18th May 2021 ✦ Laura (RGB)
The following document is a statement from the ‘Scientific Pandemic Influenza Group on Modelling, Operational sub-group (SPI-M-O)’, titled ‘Summary of further modelling of easing restrictions – Roadmap Step 2, 31 March 2021’. It can be found on the government website.
On page 9, section 31 of this document, it predicts that there will be a third wave in autumn, and blames the resurgence partly on children not having been injected:
“The resurgence is a result of some people (mostly children) being ineligible for vaccination; others choosing not to receive the vaccine; and others being vaccinated but not perfectly protected (including those who have only received one dose, rather than two).”
In September, the injection will be rolled out to children. This will coincide with the ‘third wave’, which may be the first serious and visible public health crisis of the ‘pandemic’ within the UK, as people who have had the mRNA injections are predicted by many eminent (yet censored) doctors to fall sick or die due to damaged immune systems and antibody-dependent enhancement.
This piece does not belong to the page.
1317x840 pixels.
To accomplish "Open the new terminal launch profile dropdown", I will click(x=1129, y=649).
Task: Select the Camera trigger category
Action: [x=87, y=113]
The rollout of the injections to children will therefore be extremely forceful. The document admits that those who have two doses of the injection will be most at risk, yet blames the resurgence on those that chose not to get the injection or complete their doses. There will be a push during the ‘third wave’ to frighten or shame more people into getting injections – and to inject their children. If they are not successful, they will try again with further waves, blaming resurgences on the decreasing pool of the yet-to-be injected.
We might not be able to do anything for the those whose parents choose to have their child injected. The issue is that even wary parents may lose control over what happens to their child if they are not careful. We may be faced with a situation where parents are being told they have no choice but to inject their child (and, unfortunately, believing that to be the case) or injections administered to pupils on school grounds without proper parental consent or knowledge.
The Gillick test can used by doctors to determine whether or not a child can consent to medical treatment without parental consent, and I believe this could be wildly misused during the injection rollout.
Parents, teachers, and children must all learn about what constitutes legal and valid informed consent. If a patient is not properly informed about a medical procedure or is coerced or forced into consenting to it, their consent is not legal or valid, and medical staff are committing medical malpractice.
School staff must notify their headteachers that they may be found personally accountable for any injuries or deaths resulting from medical experiments being run in their schools. School staff must not be involved or in support of any attempt to medically experiment on their pupils through the administering of the COVID mRNA injections.
We must remain vigilant of efforts to further traumatise and coerce the public through fear campaigns, statistical games and manipulative propaganda.
The mRNA injections have caused severe injuries and deaths. The mRNA injections are not proven to prevent infection or transmission of any virus. The long-term effects of the mRNA injection are not known. Children are not at risk of severe illness or death from SARS-COV-2.
Children should not be subjected to this experimental gene therapy. There is no sane reason to submit a child to this clinical trial.